- Reading text:

┌──

# Weak kid



## Petersfamilyfarms (Jan 15, 2012)

So I have a small buckling born yesterday around 4p, who got up and walked right away, but then momma stepped on his front leg/s and he hasn't been the same since. He can stand for a few seconds and take a few steps, but only with my help and encouragement. He seems tired. I have to hold him up to nurse but he tuckers out quick, same with the bottle. I gave him colostrum gel soon after birth and gave him some bose just now. What else can I do?


----------



## luvmyherd (Apr 9, 2011)

I am so sorry. It is so hard when we want to help the little ones. It sounds like you are doing the right things. Hopefully if he stays fed he will get strong again. I wish I was more help.


----------



## nubians2 (Feb 20, 2011)

Is his belly full? I would worry if he isn't getting around really well that he is getting all the food he needs. You may want to take his temp too and make sure it isn't dropping.


----------



## liz (Oct 5, 2007)

Try a little Karo on the bottle nipple, the sugar will give him some energy and he may want that bottle, I would also give him some nutri drench or the equivalent, this too will help with energy as well as provide vitamins.


----------



## Petersfamilyfarms (Jan 15, 2012)

└──

Data items:
┌──

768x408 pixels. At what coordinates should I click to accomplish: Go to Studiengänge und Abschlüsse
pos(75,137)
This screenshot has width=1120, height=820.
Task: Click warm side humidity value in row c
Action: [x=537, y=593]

└──

In the forum thread about the weak kid, copy word for word the stretch from "So I have a" through "else can I do?".

- Expected answer:
So I have a small buckling born yesterday around 4p, who got up and walked right away, but then momma stepped on his front leg/s and he hasn't been the same since. He can stand for a few seconds and take a few steps, but only with my help and encouragement. He seems tired. I have to hold him up to nurse but he tuckers out quick, same with the bottle. I gave him colostrum gel soon after birth and gave him some bose just now. What else can I do?